The weak durable goods report could prompt economists to lower their forecasts for second-quarter growth.
So far, data ranging from retail sales to industrial production have been generally lackluster.
The government is expected to report on Thursday that the economy grew at a still sluggish 2.1 percent annual rate in the first quarter, according to a Reuters survey, rather than the 1.8 percent pace it estimated last month.
Stocks on Wall Street opened lower on the data, while government bond prices edged up. The dollar rose against a basket of currencies.
The economy's sluggish tone was underscored by a separate report showing a decline in home prices in March. The Federal Housing Finance Agency's home price index fell 0.3 percent in March from February. It declined 5.8 percent from a year-ago.
Treasury Secretary Timothy Geithner said recovery in the housing market had a long way to go.
"We've got several more years to go.
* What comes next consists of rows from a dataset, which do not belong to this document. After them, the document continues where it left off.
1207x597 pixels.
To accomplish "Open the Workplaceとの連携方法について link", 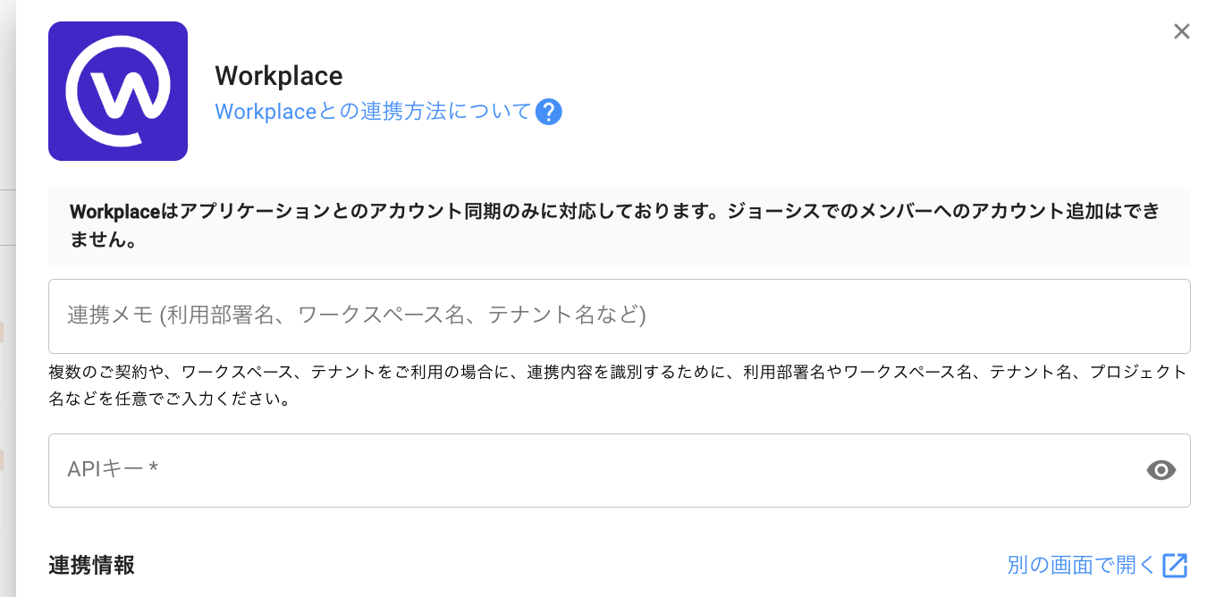I will pyautogui.click(x=373, y=113).
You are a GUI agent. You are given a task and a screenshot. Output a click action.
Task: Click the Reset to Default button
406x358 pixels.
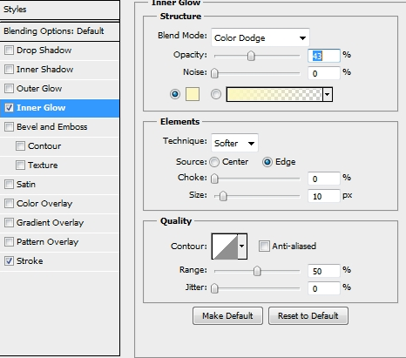pos(308,315)

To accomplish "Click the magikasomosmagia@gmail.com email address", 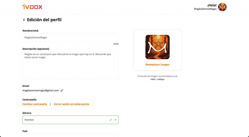I will pos(40,90).
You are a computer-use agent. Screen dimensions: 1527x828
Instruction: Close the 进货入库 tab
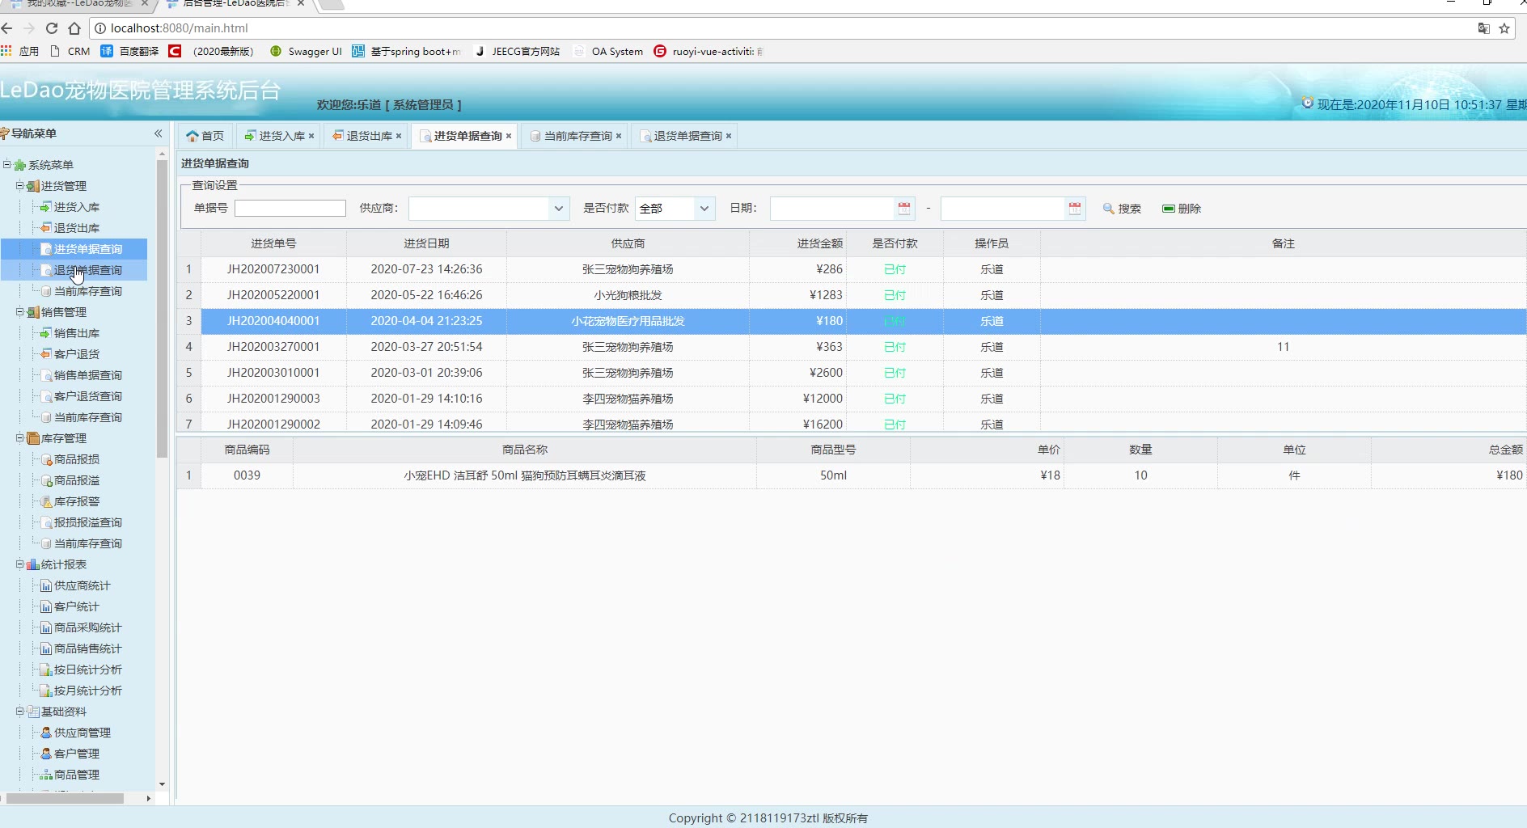(x=311, y=136)
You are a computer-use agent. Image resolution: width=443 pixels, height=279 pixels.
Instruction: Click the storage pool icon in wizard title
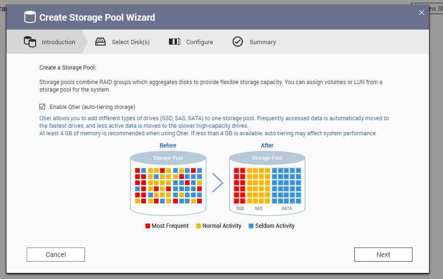pyautogui.click(x=30, y=17)
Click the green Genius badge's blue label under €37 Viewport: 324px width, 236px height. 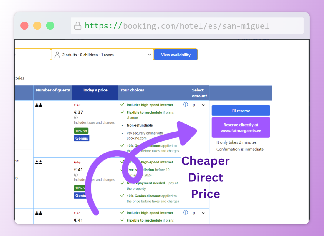pyautogui.click(x=82, y=138)
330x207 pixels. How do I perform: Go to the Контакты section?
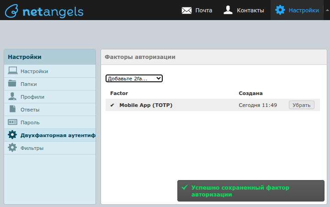[x=244, y=10]

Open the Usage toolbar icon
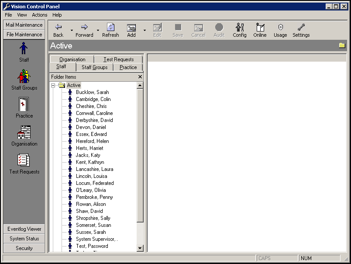pyautogui.click(x=280, y=30)
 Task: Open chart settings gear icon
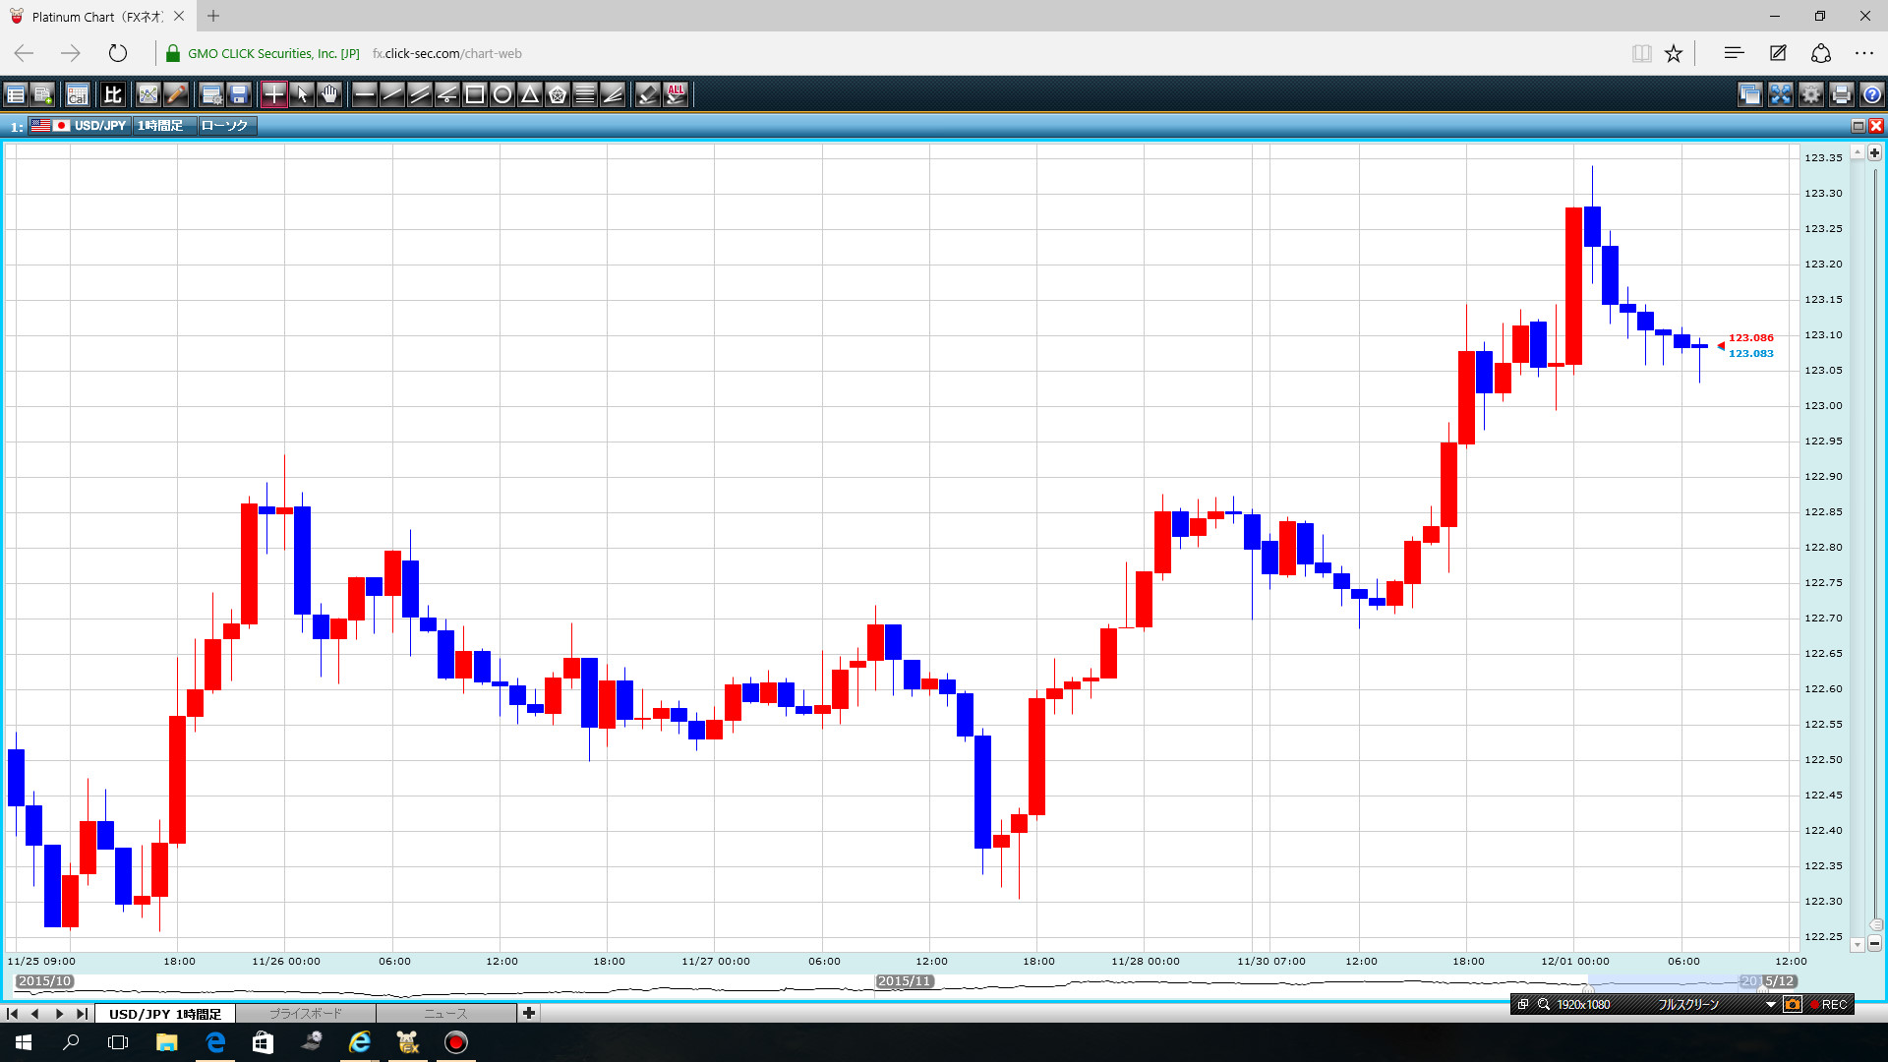click(1810, 94)
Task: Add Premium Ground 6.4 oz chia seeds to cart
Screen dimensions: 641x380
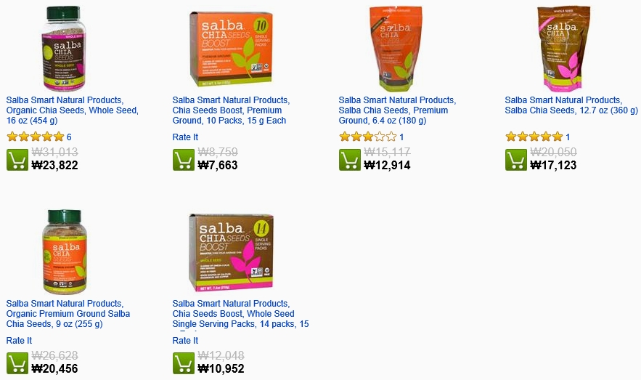Action: click(x=350, y=160)
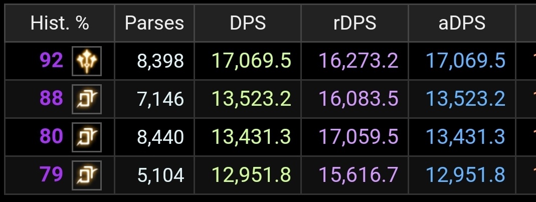Click the 7,146 parses cell
The width and height of the screenshot is (536, 202).
(x=160, y=99)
Again just realistically I think it's going to take time still to heal that," Geithner told Politico in a live interview.
Manufacturing activity, which has led the recovery, has been dampened somewhat by a shortage of motor vehicle parts following an earthquake in Japan.
Orders last month were pulled down by a 4.5 percent fall in motor vehicle bookings, the largest decline since August, likely tracking an 8.9 percent dive in auto production during that month.
U.S. manufacturing contracted for the first time in 10 months in April as a result of supply chain disruptions in the wake of the March earthquake.
Orders were also weighed down by a 30 percent plunge in volatile aircraft bookings. Boeing took in just two aircraft orders, sharply down from the 98 it received in March, according to information posted on the plane maker's website.
Excluding transportation, durable goods orders unexpectedly fell 1.5 percent after a revised 2.5 percent rise in March, previously reported as a 2.3 percent increase. Economists had expected this category to rise 0.5 percent.
The report showed weakness across the board, with big declines in orders for machinery, capital goods, defense aircraft, electronic equipment and computers. However, orders for computers and electronic products rose.
Non-defense capital goods orders excluding aircraft, a closely watched proxy for business spending, fell 2.6 percent last month after an upwardly revised 5.4 percent increase in March.
"The April level is about where it was in the first quarter so it suggests that firms' capital spending inclinations are pretty flat or sluggish in the second quarter," said Cary Leahey, a senior economist at Decision Economics in New York.
Economists had expected a 0.2 percent gain from a previously reported 4.3 percent rise.
Shipments of non-defense capital goods orders excluding aircraft, which go into the calculation of gross domestic product, fell 1.7 percent.